It is known in the photographic art that optimum spectral sensitization is obtained with organic dyes at about 25 percent to 100 percent or more of monolayer coverage of the total available surface area of surface sensitive silver halide grains, as disclosed, for example, in West et al, "The Adsorption of Sensitizing Dyes in Photographic Emulsions", Journal of Phys. Chem., Vol 56, p. 1065, 1952, and Spence et al, "Desensitization of Sensitizing Dyes", Journal of Physical and Colloid Chemistry, Vol. 56, No. 6, June 1948, pp. 1090-1103; and Gilman et al U.S. Pat. No. 3,979,213. Optimum dye concentration levels can be chosen by procedures taught by Mees, Theory of the Photographic Process, Macmillan, 1942, pp. 1067-1069. It is preferred to adsorb spectral sensitizing dye to the grain surfaces of the high aspect ratio tabular grain emulsions in a substantially optimum amount--that is, in an amount sufficient to realize at least 60 percent of the maximum photographic speed attainable from the grains under contemplated conditions of exposure.
Although not required to realize all of their advantages, the emulsions of the present invention are preferably, in accordance with prevailing manufacturing practices, substantially optimally chemically and spectrally sensitized. That is, they preferably achieve speeds of at least 60 percent of the maximum log speed attainable from the grains in the spectral region of sensitization under the contemplated conditions of use and processing. Log speed is herein defined as 100 (1-log E), where E is measured in meter-candle-seconds at a density of 0.1 above fog.
Once emulsions have been generated by precipitation procedures, washed, and sensitized, as described above, their preparation can be completed by the incorporation of conventional photographic addenda, and they can be usefully applied to photographic applications requiring a silver image to be produced--e.g., conventional black-and-white photography.
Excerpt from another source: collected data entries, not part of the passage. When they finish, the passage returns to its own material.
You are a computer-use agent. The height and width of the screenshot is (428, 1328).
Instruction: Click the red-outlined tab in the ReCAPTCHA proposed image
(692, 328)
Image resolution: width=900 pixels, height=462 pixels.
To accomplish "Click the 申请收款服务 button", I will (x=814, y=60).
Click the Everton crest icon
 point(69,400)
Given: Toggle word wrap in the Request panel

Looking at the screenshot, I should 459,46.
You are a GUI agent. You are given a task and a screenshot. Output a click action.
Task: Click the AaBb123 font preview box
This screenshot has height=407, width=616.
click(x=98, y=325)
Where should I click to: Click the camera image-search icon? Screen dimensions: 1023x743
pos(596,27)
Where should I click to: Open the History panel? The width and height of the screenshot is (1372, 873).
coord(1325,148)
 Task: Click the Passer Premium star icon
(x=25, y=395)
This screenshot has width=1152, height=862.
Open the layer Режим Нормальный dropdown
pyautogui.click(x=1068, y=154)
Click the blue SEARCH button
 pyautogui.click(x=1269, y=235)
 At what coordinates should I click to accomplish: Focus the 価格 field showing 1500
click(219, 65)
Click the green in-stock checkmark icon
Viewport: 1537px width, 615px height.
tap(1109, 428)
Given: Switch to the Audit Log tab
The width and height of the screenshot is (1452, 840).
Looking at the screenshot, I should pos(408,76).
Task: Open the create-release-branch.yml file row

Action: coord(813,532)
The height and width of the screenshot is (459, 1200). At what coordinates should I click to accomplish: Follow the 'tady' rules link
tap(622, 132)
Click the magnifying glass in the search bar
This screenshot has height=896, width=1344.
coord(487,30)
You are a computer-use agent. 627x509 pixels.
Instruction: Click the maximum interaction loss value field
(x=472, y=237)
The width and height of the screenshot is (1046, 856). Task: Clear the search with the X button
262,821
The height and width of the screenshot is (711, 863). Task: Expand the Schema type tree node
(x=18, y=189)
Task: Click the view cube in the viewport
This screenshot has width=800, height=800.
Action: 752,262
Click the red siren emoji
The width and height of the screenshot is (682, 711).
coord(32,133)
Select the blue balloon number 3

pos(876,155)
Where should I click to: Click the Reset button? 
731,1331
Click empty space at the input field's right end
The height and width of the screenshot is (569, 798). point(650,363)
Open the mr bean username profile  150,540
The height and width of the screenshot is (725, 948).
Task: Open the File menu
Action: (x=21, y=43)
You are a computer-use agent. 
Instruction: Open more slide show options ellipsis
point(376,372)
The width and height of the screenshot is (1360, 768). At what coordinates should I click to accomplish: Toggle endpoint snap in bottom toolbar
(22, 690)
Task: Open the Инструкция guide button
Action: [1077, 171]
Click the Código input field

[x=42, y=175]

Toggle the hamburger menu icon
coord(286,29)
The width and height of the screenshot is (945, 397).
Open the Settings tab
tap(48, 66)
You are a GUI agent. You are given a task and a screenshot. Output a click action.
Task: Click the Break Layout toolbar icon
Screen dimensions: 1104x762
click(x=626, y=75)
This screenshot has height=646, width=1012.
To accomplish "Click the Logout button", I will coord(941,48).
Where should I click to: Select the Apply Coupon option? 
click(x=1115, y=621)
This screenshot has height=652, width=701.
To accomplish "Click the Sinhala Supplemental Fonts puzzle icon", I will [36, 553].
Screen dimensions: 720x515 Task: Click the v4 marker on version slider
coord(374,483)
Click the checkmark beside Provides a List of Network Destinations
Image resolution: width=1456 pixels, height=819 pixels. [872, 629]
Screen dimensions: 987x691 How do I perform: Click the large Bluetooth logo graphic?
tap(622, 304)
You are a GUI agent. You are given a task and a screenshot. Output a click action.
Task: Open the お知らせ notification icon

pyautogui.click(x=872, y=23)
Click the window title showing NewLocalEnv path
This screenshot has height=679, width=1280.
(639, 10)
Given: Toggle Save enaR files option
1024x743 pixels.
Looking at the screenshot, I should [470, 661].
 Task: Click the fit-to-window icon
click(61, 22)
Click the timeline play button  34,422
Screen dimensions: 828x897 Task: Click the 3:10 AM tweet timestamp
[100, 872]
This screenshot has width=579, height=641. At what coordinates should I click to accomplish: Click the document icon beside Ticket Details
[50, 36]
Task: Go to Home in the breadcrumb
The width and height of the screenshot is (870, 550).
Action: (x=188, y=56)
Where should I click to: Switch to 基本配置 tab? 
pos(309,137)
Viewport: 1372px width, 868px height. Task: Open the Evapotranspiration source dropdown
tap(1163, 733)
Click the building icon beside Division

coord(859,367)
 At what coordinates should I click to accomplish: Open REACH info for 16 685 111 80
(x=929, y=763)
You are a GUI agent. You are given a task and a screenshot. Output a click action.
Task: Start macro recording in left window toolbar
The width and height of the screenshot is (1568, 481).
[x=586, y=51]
The photographic elements of this invention are preferably forehardened as described in Research Disclosure, Vol. 176, December 1978, Item 17643, Paragraph X, here incorporated by reference. Although hardening of the photographic elements intended to form silver images to the extent that hardeners need not be incorporated in processing solutions is specifically preferred, it is recognized that the emulsions of the present invention can be hardened to any conventional level. It is further specifically contemplated to incorporate hardeners in processing solutions, as illustrated, for example, by Research Disclosure, Vol. 184, August 1979, Item 18431, Paragraph K, relating particularly to the processing of radiographic materials.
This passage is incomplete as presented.